Mosquito control begins with daily population tracking. Trapping, biting counts and client service requests all provide information upon which control decisions are based. Surveillance tells us about species composition, abundance, gauges control efforts, and provides a historical perspective. Surveillance initiates the control decision, but considerations such as weather, public exposure, environmental sensitivity and timing determine whether or not controls are applied.
Mosquito Related Illnesses
The district monitors the circulation of mosquito related illnesses within the district using sentinel birds. Of concern are Eastern Equine Encephalitis (EEE), St. Louis Encephalitis (SLE) and West Nile Virus (WNV).
Mosquito Source Reduction
A construction process that modifies aquatic mosquito nursery sites making them unsuitable for mosquito development. Source reduction tasks range from the disposal of waste products of society which hold water (tires, containers) to the development of mosquito management plans that address wetlands, both natural and created.

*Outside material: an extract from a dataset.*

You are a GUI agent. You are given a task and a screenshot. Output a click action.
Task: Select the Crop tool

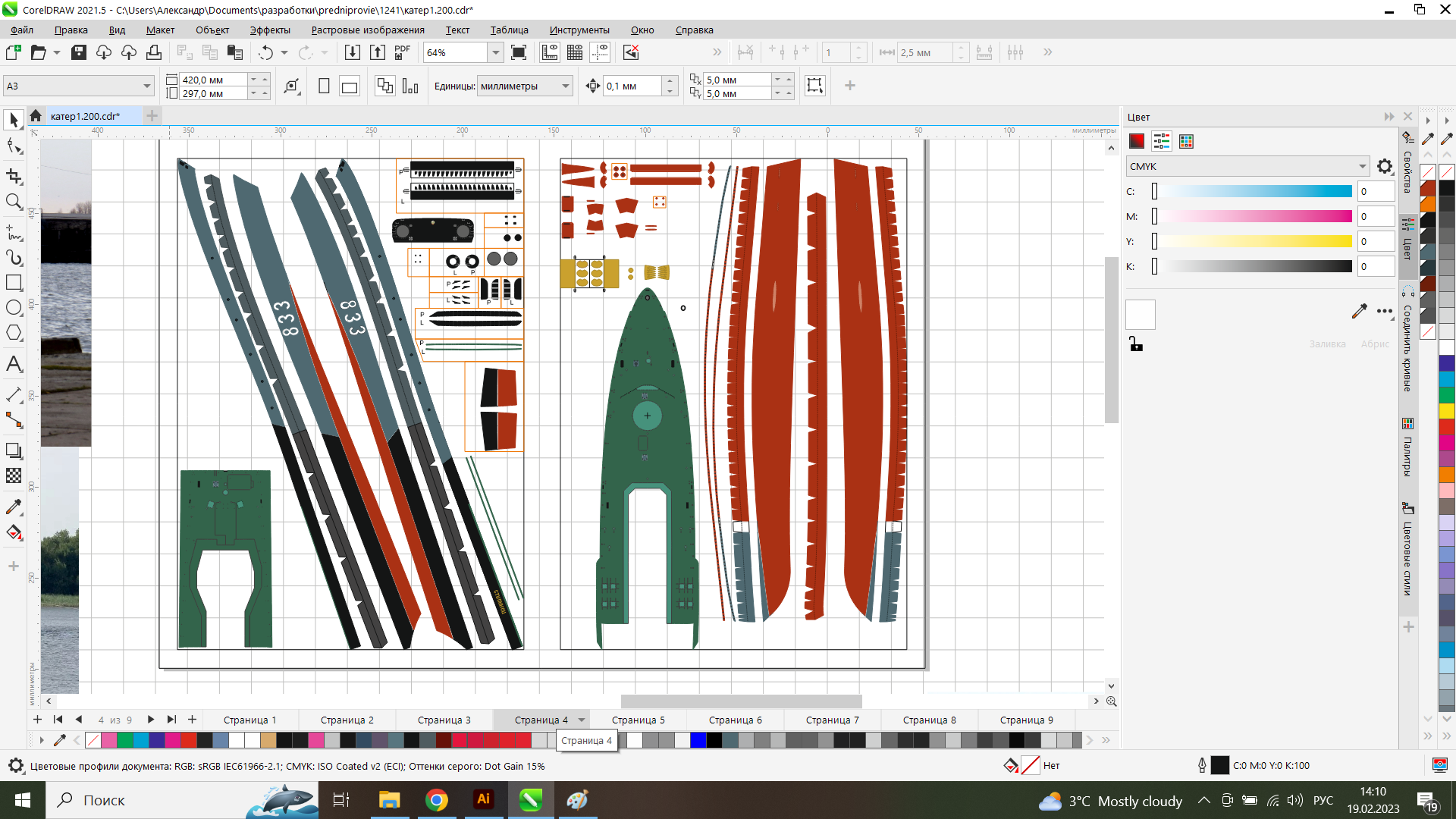click(14, 176)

Controlling Immature Mosquitoes (Larviciding)
Here we target immature mosquitoes developing in their aquatic nursery. The advantage being the elimination of entire “broods”. Adults never emerge. Control products include a bacterium, Bacillus thuringiensis var israelensis, (Bti) and growth regulators that arrest normal mosquito development. As a group, the larvicides tend to be more mosquito specific.
Controlling Biting Mosquitoes (Adulticiding)
This control method is undertaken as a final recourse. The goal is a reduction in mosquito abundance. Atomized insecticides are released in residential areas to provide temporary relief. Most products are synthetic pyrethroids or organophosphates, with short residuals. All are approved for mosquito control by the Environmental Protection Agency and the Florida Department of Agriculture and Consumer Services.